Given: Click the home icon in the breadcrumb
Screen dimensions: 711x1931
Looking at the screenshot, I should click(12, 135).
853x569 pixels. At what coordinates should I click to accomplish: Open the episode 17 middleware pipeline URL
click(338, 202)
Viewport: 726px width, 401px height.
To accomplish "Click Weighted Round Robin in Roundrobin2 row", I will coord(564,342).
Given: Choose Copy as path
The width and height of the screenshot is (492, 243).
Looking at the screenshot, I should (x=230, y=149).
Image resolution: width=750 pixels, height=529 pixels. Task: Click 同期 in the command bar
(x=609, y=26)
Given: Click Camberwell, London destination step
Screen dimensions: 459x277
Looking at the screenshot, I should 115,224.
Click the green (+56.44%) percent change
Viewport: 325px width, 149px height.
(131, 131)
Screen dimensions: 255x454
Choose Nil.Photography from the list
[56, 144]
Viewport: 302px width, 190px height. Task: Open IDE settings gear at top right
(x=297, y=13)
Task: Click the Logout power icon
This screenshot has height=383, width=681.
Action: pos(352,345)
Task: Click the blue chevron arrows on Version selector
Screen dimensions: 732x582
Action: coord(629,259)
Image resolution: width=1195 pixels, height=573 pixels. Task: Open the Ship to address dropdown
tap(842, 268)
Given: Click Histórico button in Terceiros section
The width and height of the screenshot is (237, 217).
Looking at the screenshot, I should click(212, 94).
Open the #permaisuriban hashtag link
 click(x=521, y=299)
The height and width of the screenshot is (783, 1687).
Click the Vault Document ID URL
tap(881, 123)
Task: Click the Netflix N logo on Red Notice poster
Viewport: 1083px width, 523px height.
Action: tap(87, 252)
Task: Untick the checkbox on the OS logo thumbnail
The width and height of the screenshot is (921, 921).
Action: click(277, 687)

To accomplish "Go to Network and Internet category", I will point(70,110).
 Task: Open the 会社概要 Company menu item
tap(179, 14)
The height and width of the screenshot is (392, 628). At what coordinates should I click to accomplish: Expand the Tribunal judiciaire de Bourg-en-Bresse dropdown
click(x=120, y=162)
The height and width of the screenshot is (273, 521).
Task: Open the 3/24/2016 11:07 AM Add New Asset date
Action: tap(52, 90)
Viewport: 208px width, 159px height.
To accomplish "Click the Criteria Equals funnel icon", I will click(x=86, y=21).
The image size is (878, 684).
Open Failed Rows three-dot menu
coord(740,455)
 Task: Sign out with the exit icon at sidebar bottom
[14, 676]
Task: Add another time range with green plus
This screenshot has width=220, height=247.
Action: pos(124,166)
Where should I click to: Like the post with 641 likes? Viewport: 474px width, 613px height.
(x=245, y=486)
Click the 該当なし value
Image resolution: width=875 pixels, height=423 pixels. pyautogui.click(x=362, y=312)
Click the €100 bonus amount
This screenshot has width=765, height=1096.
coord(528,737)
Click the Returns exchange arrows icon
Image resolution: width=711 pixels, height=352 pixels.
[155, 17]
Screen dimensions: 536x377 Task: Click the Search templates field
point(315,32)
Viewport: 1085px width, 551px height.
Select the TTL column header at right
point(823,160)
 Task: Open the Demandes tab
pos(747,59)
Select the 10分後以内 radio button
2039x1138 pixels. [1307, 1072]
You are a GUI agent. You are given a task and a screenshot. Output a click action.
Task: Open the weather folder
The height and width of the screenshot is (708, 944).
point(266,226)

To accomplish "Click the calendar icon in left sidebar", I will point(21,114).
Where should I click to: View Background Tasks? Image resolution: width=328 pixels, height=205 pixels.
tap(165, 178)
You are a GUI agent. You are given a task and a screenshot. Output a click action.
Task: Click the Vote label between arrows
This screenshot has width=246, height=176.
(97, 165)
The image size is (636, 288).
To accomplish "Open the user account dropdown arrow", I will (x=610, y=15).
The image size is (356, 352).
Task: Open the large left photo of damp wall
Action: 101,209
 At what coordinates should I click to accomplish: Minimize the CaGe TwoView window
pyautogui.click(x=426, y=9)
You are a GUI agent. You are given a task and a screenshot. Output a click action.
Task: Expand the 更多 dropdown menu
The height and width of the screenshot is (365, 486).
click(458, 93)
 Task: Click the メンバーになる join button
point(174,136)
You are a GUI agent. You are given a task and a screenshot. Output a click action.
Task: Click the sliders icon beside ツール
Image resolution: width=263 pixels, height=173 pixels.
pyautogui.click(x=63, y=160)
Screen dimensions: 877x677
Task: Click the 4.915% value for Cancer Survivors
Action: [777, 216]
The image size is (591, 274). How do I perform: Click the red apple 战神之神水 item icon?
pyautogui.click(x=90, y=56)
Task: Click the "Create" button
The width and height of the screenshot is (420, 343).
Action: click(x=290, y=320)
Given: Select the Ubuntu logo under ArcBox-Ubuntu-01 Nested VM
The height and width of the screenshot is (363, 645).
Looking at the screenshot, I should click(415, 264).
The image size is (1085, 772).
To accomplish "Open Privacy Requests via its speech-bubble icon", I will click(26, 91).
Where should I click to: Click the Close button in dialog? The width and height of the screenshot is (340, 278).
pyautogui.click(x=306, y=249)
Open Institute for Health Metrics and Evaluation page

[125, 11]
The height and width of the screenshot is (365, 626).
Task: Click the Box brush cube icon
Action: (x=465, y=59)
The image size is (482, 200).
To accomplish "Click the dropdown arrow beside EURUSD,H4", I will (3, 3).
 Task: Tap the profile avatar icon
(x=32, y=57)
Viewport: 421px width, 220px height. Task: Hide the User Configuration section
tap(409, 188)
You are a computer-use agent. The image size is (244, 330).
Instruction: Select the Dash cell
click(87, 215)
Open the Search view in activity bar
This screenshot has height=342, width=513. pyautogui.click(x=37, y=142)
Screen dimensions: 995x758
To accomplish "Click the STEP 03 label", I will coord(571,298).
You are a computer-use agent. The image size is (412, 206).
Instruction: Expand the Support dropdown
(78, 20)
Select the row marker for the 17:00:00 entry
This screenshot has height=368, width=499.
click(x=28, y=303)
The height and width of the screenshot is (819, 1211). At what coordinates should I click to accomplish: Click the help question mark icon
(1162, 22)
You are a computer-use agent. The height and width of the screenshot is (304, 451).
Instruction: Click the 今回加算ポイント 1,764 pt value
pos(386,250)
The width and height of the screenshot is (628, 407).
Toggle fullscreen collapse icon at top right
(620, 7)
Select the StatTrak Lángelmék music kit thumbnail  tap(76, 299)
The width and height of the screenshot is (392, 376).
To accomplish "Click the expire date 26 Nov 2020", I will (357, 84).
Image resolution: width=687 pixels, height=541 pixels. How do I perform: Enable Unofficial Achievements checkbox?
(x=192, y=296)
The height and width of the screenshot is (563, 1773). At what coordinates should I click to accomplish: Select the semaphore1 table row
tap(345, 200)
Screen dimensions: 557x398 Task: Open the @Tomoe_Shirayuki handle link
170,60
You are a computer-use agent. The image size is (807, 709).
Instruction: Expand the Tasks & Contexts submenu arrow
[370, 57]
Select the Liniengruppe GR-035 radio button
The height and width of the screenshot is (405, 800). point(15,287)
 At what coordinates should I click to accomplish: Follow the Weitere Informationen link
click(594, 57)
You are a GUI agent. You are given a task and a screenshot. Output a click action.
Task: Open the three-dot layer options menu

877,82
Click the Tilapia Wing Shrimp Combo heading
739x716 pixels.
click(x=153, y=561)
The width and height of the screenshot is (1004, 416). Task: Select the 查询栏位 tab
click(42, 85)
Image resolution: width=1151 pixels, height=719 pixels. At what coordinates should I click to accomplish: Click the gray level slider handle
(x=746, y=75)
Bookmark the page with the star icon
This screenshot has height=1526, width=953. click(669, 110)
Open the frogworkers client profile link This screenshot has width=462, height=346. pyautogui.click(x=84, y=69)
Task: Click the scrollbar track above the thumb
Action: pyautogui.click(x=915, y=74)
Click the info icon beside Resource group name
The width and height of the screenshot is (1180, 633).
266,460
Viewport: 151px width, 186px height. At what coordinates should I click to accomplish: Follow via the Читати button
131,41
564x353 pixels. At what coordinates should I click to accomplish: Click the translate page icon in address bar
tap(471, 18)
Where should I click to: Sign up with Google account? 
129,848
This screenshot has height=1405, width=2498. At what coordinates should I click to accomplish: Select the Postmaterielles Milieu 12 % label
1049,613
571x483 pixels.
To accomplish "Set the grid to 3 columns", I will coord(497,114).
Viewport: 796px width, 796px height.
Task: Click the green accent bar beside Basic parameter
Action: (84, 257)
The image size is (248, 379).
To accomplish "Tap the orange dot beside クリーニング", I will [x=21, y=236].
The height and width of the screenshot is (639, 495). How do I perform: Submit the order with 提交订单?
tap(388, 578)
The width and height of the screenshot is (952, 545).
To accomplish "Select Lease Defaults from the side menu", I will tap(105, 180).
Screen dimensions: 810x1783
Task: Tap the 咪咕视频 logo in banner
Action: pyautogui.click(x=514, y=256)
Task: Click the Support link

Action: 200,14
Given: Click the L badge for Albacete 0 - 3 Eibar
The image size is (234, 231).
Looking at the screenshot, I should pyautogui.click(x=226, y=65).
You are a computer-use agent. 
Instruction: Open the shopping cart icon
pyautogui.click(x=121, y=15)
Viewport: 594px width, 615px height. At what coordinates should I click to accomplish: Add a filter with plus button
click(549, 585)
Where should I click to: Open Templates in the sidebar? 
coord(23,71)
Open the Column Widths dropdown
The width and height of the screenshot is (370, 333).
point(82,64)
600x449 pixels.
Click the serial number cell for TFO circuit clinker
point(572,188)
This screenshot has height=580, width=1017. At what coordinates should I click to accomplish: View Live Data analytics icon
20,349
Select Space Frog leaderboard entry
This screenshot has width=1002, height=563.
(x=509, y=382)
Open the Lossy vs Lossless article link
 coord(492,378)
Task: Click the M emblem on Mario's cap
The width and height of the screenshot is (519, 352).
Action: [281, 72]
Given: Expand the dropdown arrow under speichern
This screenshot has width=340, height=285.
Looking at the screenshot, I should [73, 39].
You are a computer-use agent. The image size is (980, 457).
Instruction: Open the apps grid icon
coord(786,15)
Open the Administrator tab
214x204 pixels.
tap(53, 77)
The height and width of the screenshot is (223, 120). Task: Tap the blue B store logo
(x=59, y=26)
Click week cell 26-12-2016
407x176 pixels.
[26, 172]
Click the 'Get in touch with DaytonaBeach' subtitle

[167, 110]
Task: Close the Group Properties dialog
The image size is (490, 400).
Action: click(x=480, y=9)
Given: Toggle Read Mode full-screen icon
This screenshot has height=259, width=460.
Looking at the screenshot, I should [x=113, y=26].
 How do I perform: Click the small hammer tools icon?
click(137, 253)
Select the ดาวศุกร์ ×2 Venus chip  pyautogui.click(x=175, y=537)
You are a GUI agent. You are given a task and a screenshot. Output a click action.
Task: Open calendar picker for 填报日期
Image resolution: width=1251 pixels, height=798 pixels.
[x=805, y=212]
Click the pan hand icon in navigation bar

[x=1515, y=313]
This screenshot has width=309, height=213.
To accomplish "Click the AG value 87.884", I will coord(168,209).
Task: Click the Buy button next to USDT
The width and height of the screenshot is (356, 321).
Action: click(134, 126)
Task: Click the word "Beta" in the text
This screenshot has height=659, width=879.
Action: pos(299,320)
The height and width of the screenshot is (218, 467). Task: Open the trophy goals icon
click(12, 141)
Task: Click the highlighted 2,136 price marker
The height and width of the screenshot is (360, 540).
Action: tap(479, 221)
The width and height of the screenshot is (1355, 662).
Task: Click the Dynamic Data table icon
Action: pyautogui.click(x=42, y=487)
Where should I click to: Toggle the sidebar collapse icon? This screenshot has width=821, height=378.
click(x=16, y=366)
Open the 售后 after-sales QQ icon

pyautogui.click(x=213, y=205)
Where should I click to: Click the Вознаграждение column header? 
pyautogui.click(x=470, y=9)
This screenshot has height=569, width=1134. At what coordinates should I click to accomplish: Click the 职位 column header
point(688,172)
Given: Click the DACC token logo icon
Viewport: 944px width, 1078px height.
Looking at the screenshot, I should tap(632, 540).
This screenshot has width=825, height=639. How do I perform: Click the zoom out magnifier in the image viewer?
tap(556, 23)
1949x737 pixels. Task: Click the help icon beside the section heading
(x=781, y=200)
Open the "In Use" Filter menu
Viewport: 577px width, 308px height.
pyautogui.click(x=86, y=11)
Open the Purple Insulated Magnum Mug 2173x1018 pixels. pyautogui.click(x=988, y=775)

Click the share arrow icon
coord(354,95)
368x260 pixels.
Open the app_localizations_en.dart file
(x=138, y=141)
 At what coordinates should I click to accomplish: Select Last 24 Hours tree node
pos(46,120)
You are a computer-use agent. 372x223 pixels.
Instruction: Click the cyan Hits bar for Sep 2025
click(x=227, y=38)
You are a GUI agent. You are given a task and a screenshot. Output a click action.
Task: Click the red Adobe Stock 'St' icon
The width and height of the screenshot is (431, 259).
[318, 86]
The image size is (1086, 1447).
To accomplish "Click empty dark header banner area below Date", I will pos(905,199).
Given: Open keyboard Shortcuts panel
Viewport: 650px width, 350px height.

[To do]
State the number of lines in the records that hold the string "calendar", and add nothing.

[Solution]
2